# Data Analysis & Simulation

## Archive for the ‘Excel’ Category

### Using Probability Distributions in Excel VBA

Monday, August 27th, 2012

Some time ago, we covered the use of probability distributions and related Excel worksheet functions available in EasyFitXL. When dealing with probability data in Excel, most of the time, you would use those functions to set up your calculations to be performed directly within your workbooks. This approach works well for applications where you need to perform typical probability analysis based on different input data: you modify the data, and Excel recalculates the entire worksheet and updates the associated results.

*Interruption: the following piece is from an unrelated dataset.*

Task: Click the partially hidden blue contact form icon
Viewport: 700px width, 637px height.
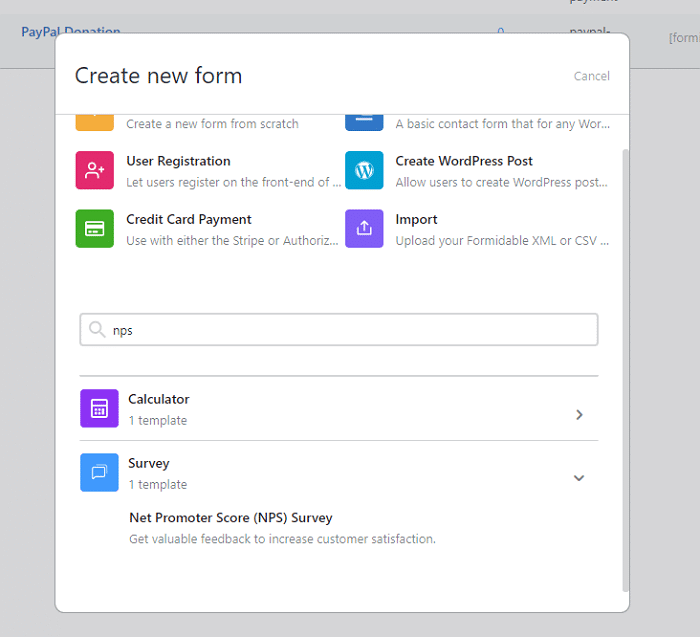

However, for more advanced applications, you might need to implement some complex logic requiring the use of IF statements, which will make your worksheets too complicated. Of course, you can still use the IF worksheet function, but in reality, you would want to keep your workbooks as simple as possible, which is a good idea if you want to easily get back to your analysis in a month. And that is where the built-in Visual Basic for Application programming language comes in handy: with little programming knowledge, using the VBA functions available in EasyFitXL as well as in the EasyFit SDK, you can create feature-rich probability analysis and Monte Carlo simulation applications implementing the logic of any degree of complexity.

Even though both EasyFitXL and the SDK include a variety of VBA functions, these software packages differ in the feature sets they offer. Initially, EasyFitXL was designed as an Excel add-in that brings the visual distribution fitting feature of EasyFit to Excel. Of course, we could not ignore the integration and data analysis automation capabilities of Excel, so we came up with the following ideology for EasyFitXL: visually fit distributions to data in Excel, and use the results in the most convenient way – either visually, in your worksheets, or in your VBA applications. That is why the VBA functions offered by EasyFitXL allow you to evaluate most common distribution functions (PDF, CDF etc.), calculate distribution statistics (mean, variance…), and generate random numbers from any probability distribution you choose as the model for your data.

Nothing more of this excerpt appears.